Image from the paper cited above, showing: a content image (an elaborately shaped top); a style image (picture of one other top, different in shape from the content image); and a generated style image (a top shaped like the content image, but coloured with designs from the style image)
[ Image: by Prutha Date, Ashwinkumar Ganesan and Tim Oates, from the paper cited above ]

Actually, I'm not quite sure whether I have that right, because it doesn't always seem to happen in style transfer from paintings to photos: see for example the Tübingen examples in my style-transfer post. In the one for Munch's The Scream some of Munch's sky has migrated into the frontage of a house. On the other hand, I did note that van Gogh's stars stay strictly within Tübingen's sky. I think the truth is that there are no rules in the style-transfer code that make style follow shape. However, style still tends to follow shape, because the optimisation process that I described in my post tries to preserve as much content as possible. But content is the objects in the image, and they will be lost if restyling erases or blurs too much of their boundaries. So there is an implicit bias in favour of retaining their shape, and therefore in favour of making the styling flow round it.
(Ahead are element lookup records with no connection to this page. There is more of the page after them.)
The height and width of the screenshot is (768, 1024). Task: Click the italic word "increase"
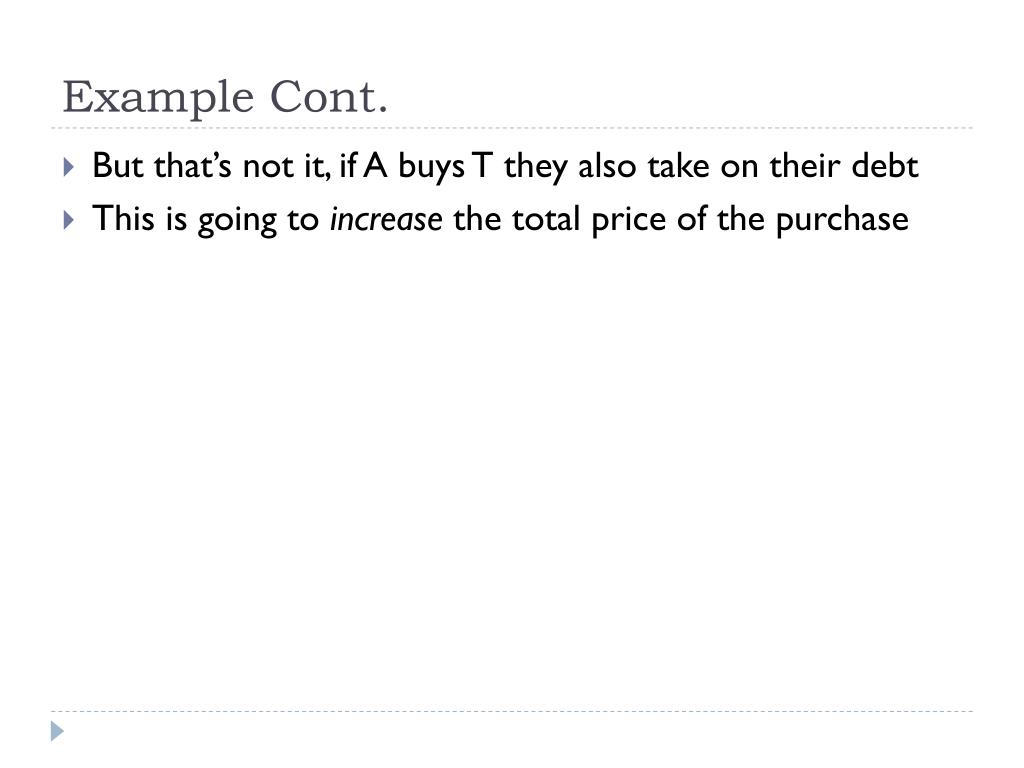(x=386, y=219)
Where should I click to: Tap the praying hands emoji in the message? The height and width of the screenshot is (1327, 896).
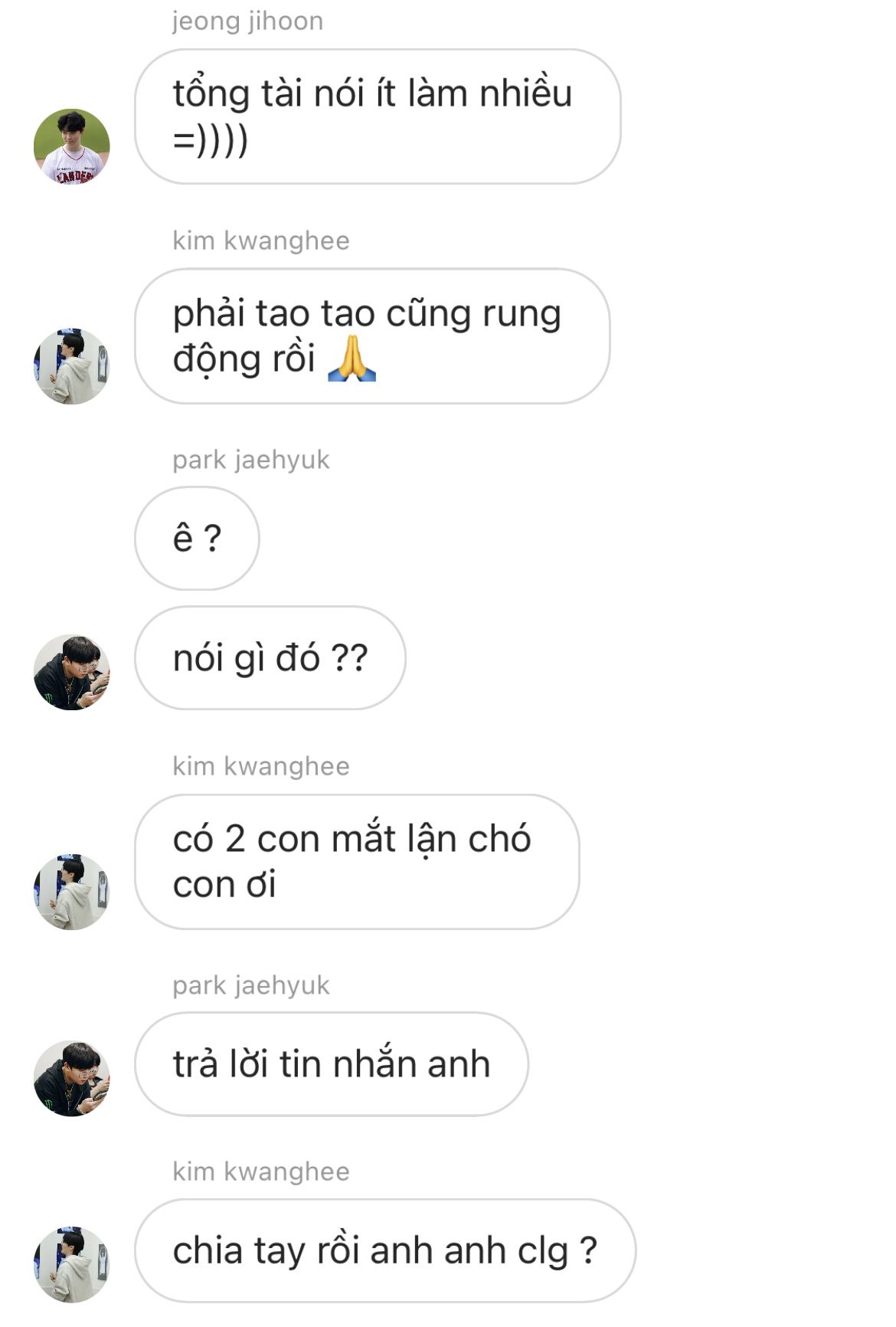352,359
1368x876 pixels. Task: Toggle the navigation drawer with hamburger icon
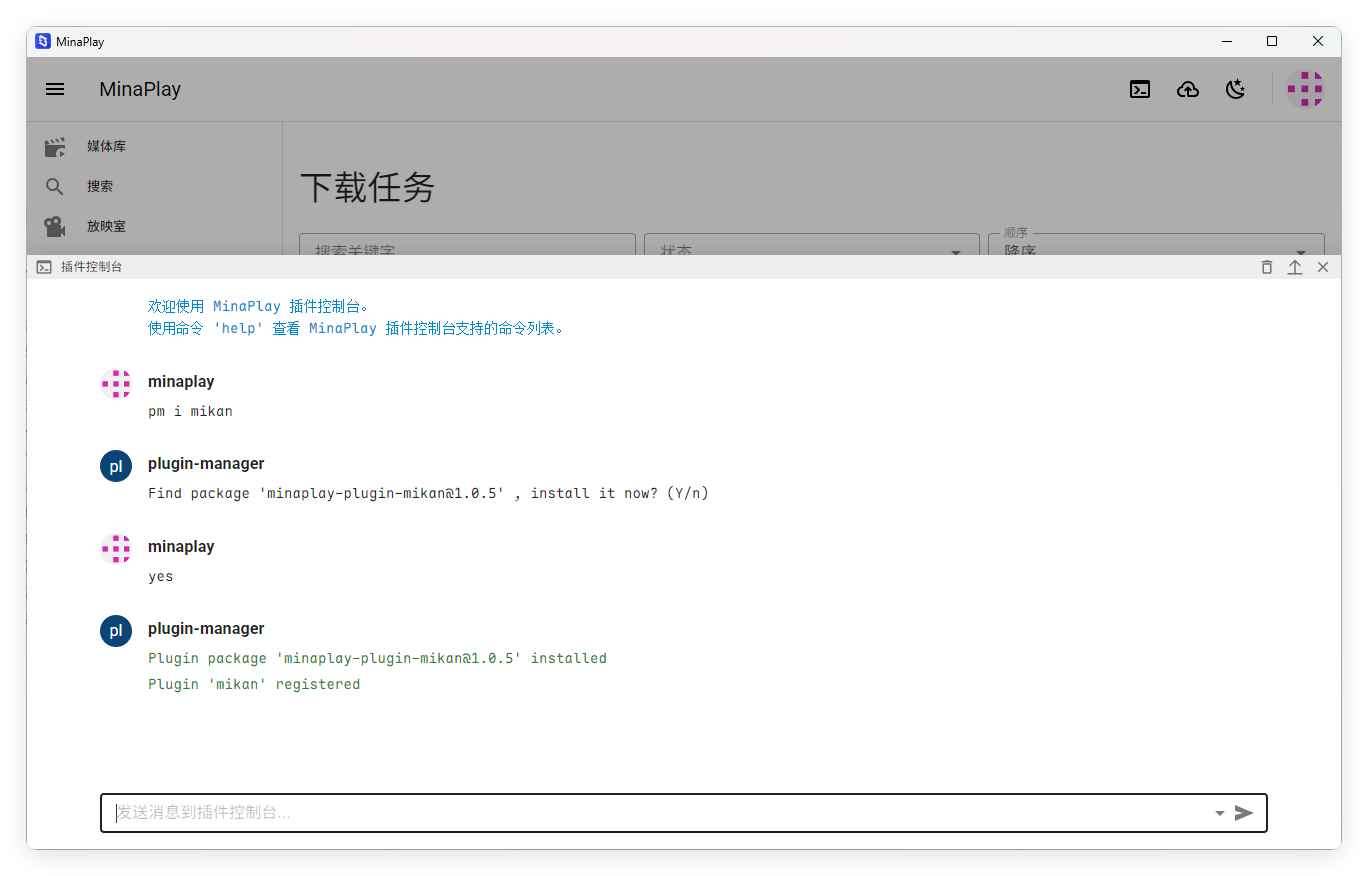[54, 89]
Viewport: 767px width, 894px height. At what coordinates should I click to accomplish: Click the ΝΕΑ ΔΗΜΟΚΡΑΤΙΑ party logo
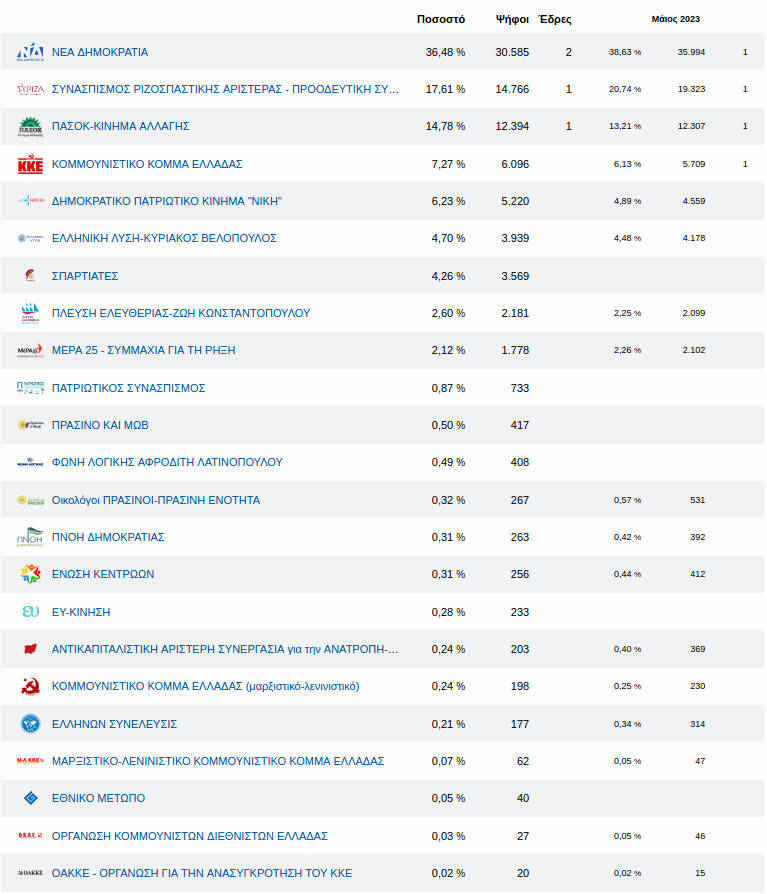pos(30,52)
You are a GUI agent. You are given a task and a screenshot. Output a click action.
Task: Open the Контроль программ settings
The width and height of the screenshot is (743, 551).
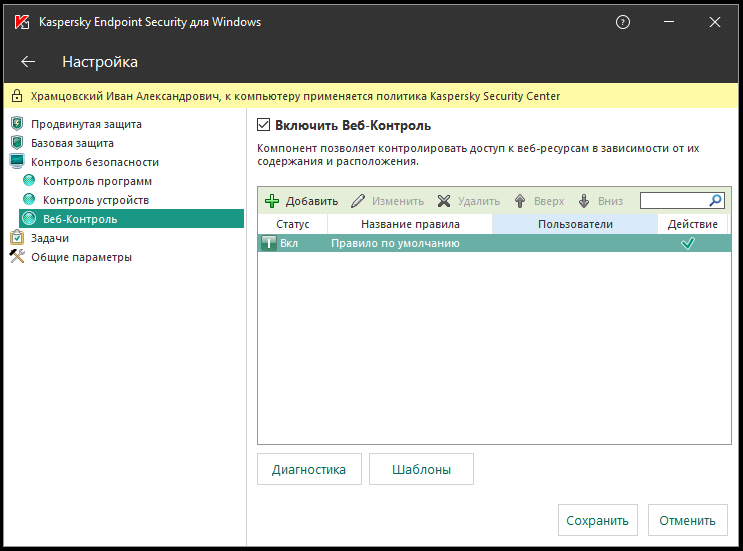click(x=97, y=181)
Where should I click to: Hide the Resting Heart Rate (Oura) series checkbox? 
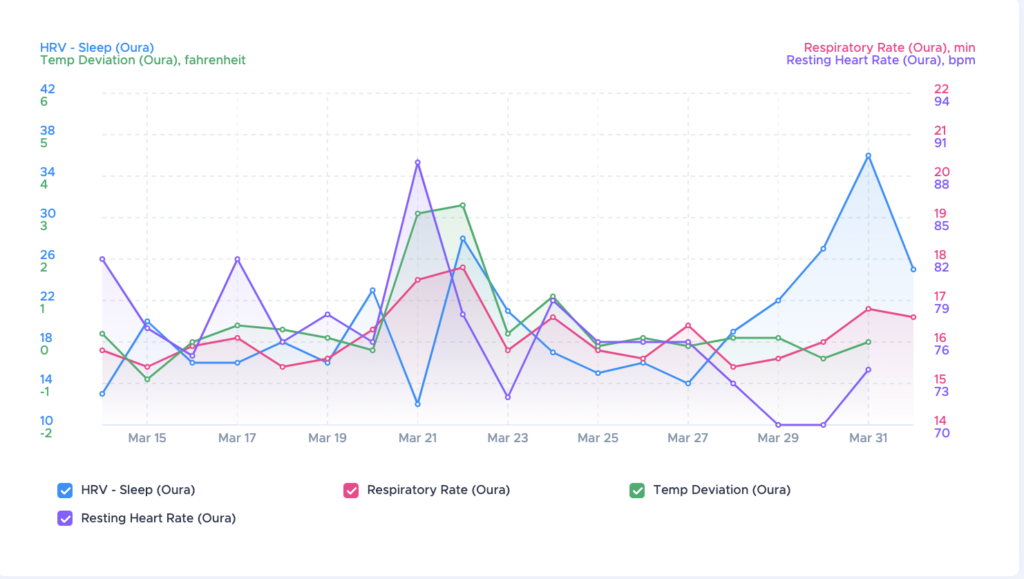[65, 518]

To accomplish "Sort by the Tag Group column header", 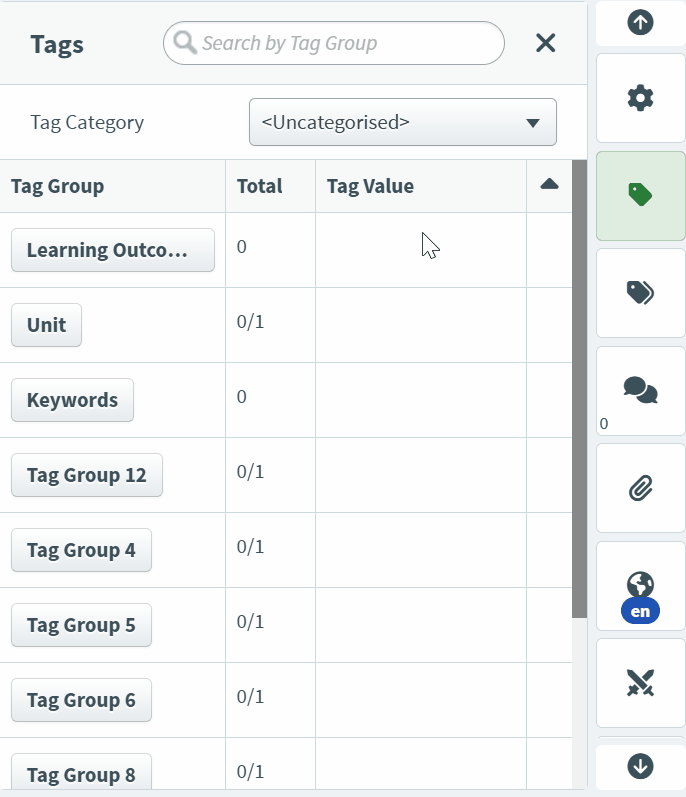I will point(57,186).

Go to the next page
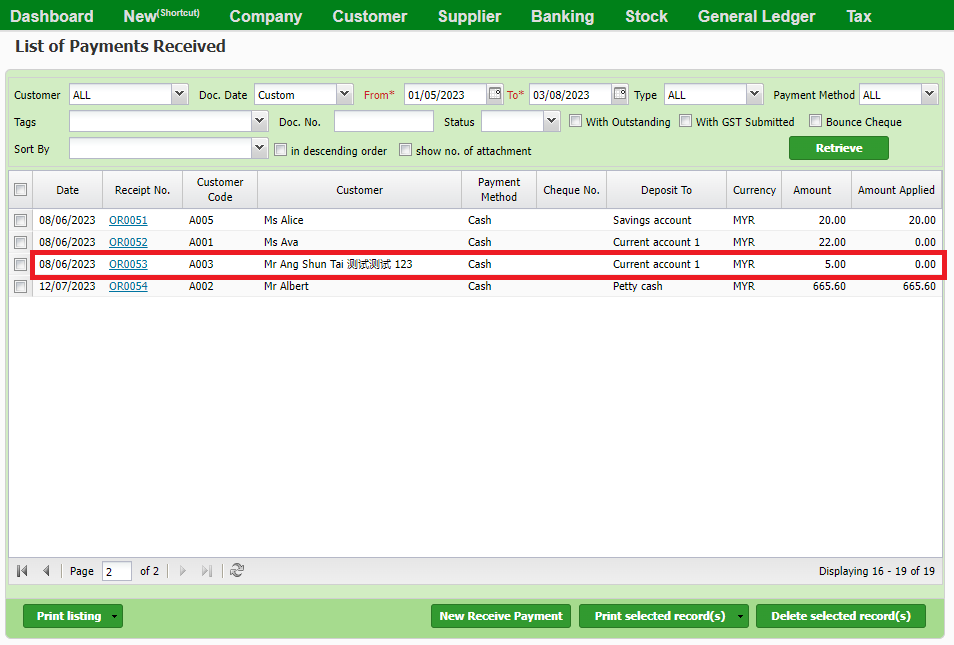(x=182, y=570)
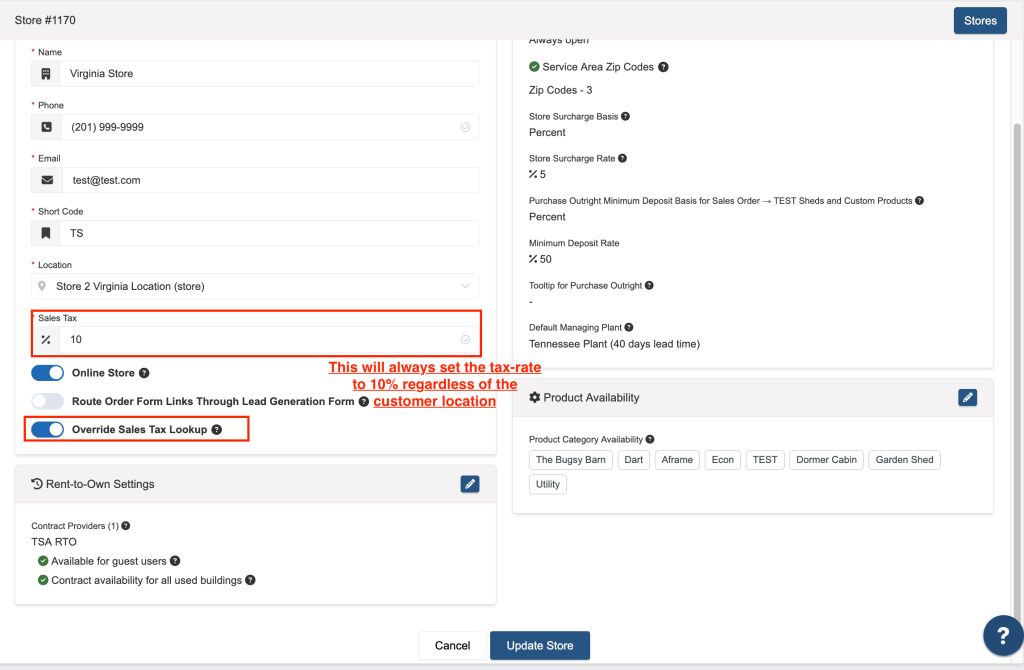Select the Garden Shed category tag
Viewport: 1024px width, 670px height.
[904, 460]
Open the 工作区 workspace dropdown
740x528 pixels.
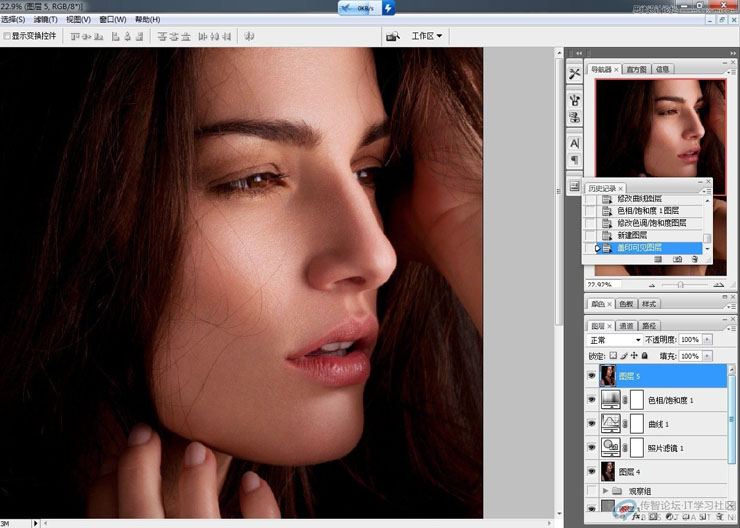(427, 36)
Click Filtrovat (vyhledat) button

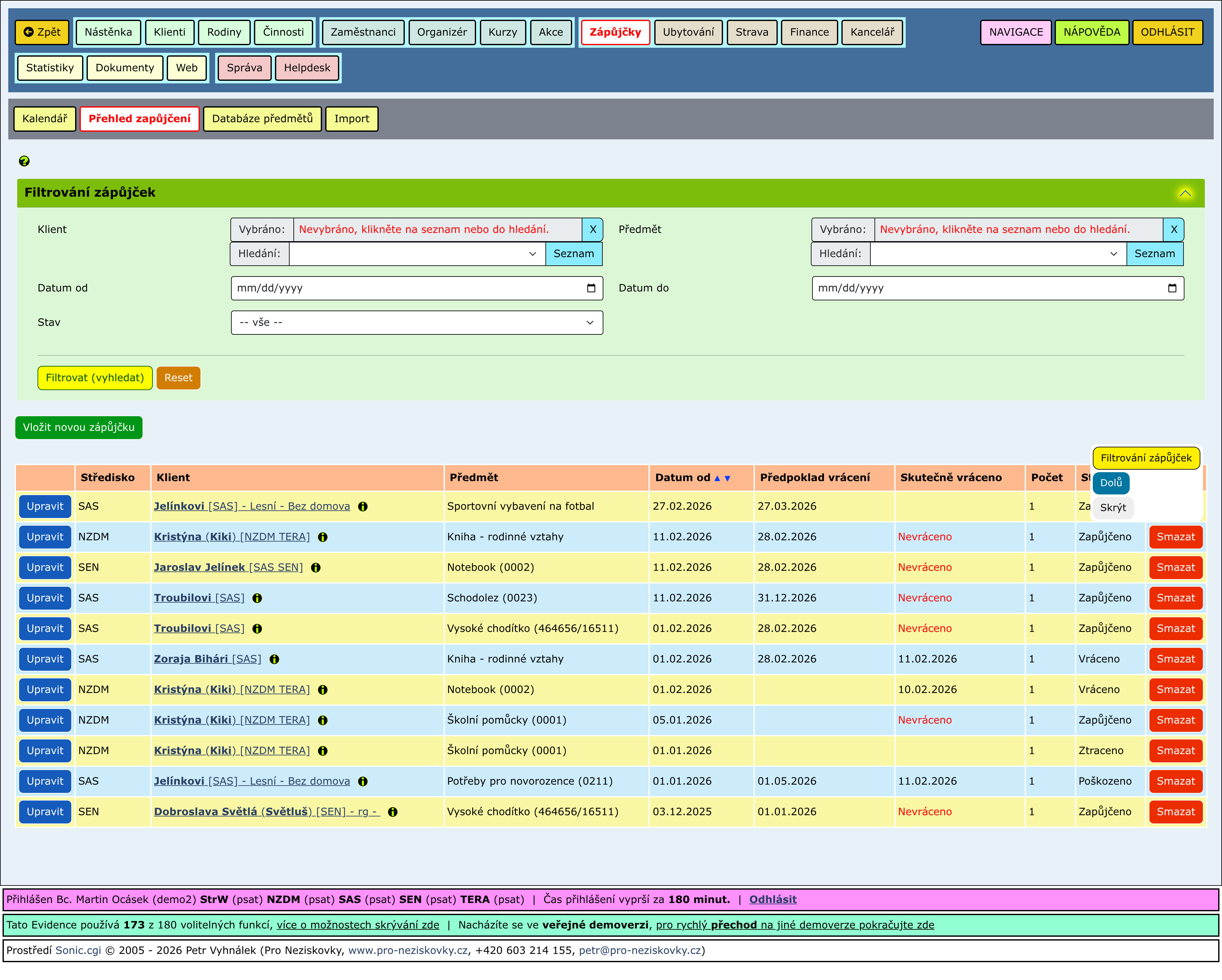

At any rate, the second difference between painting-to-photo style-transfer (in the research I've written about) and the garment-to-garment style transfer paper is that the latter can merge styles from several garments before transferring. This is demonstrated in the following image from the paper:
Image from the paper cited above, showing: a content image (an elaborately shaped top); four style images (pictures of four other tops, different in shape from each other and from the content image); and a generated style image (a top shaped like the content image, but coloured with designs from the four style images)
[ Image: by Prutha Date, Ashwinkumar Ganesan and Tim Oates, from the paper cited above ]

So is that all I need? Not quite. I want a garment, not a picture of a garment. Amazon is said to be developing factories that could automatically make clothes given their specifications: see "Amazon won a patent for an on-demand clothing manufacturing warehouse" by Jason Del Rey, recode, 18 April 2017. The style-transfer work would have to generate that specification, however — that is, some kind of sewing pattern — and as far as I know, it can't yet. But who knows what research is being done that hasn't yet been reported?